Despite the Republic of Congo’s significant farming potential, its commercial agriculture industry remains underdeveloped. In a recent interview with How we made it in Africa, Michel Djombo – founder of Congolese palm oil company GTC and managing director of fertiliser producer CA Agri – highlighted three opportunities he believes hold potential for prospective investors and entrepreneurs.
The first crop for which Djombo sees strong potential is mango. He notes that during colonial times, Congo – with its high rainfall and favourable soil – was one of Africa’s top mango producers; it is the source of many of the mango cultivars currently cultivated in Senegal and Mali. Compared to a country like South Africa, Congo is also in closer proximity to the European export market, which means lower freight costs.
Djombo estimates Congo produces only 10,000 tonnes of maize annually, compared to about 2 million tonnes in neighbouring Cameroon. The vast majority of maize consumed in Congo is imported. He points to an animal feed factory in the port city of Pointe-Noire that alone has capacity for 30,000 tonnes of maize. Then there are various other industries – including breweries and chicken farms – that have a high demand for the commodity. One company that has tapped into this opportunity is South African-controlled Todi River Farms which cultivates maize on a commercial scale near the city of Dolisie.
Due to steep freight costs and the general low quality of imported maize, Djombo believes Congolese industries are prepared to pay a relatively high price for locally-produced maize, which could make it a viable venture even for smaller commercial producers with less scale.
3. Palm oil
Palm oil is used throughout central and west Africa for cooking and it is also an important ingredient in the global processed foods and beauty products industries. Djombo says it is not necessary for extensive market research to gauge the potential for the local production of palm oil: Congo’s official customs data shows the large volumes of oil currently brought in from as far afield as Malaysia. The prices at which the commodity is imported can also be found in the customs numbers. And if potential investors want to know the yields that oil palm trees in Congo can deliver, they can just visit some of the small- and medium-enterprises already growing in the crop.
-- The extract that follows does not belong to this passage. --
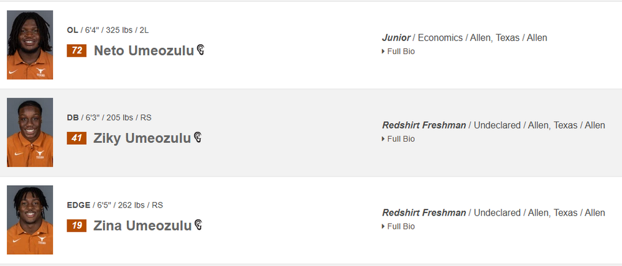Viewport: 622px width, 266px height.
Task: Click the number 19 jersey badge
Action: point(77,226)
According to Djombo, the Congolese market can absorb a few hundred thousand tonnes of palm oil annually.
One of the reasons why the local palm oil industry is underdeveloped is because of a lack of financing. Djombo says it is difficult to obtain medium- to long-term loans for agriculture in Congo. A palm tree typically takes four years from planting until it bears fruit, but most businesses will struggle to get a loan for more than two years from a commercial bank.
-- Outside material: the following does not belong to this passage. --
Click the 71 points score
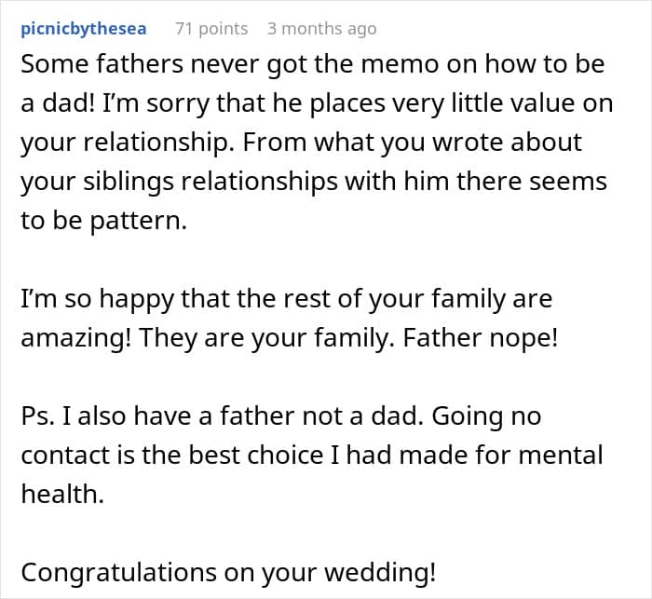Screen dimensions: 652x599 coord(211,28)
While Asian countries – particularly Malaysia, Indonesia and Thailand – are currently the world’s biggest palm oil producers, Djombo emphasised that the Elaeis guineensis plant originally came from Africa. He relayed an anecdote of an agronomical researcher from Congo who visited an oil palm research centre in Asia. At the centre’s nursery he saw a tree labelled as Sibiti. The man told those around him that it was interesting because there is also a city in Congo called Sibiti. Everyone laughed, thinking he was making a joke. They thought he knew that the seeds from which the plant was grown actually came from Sibiti many decades ago.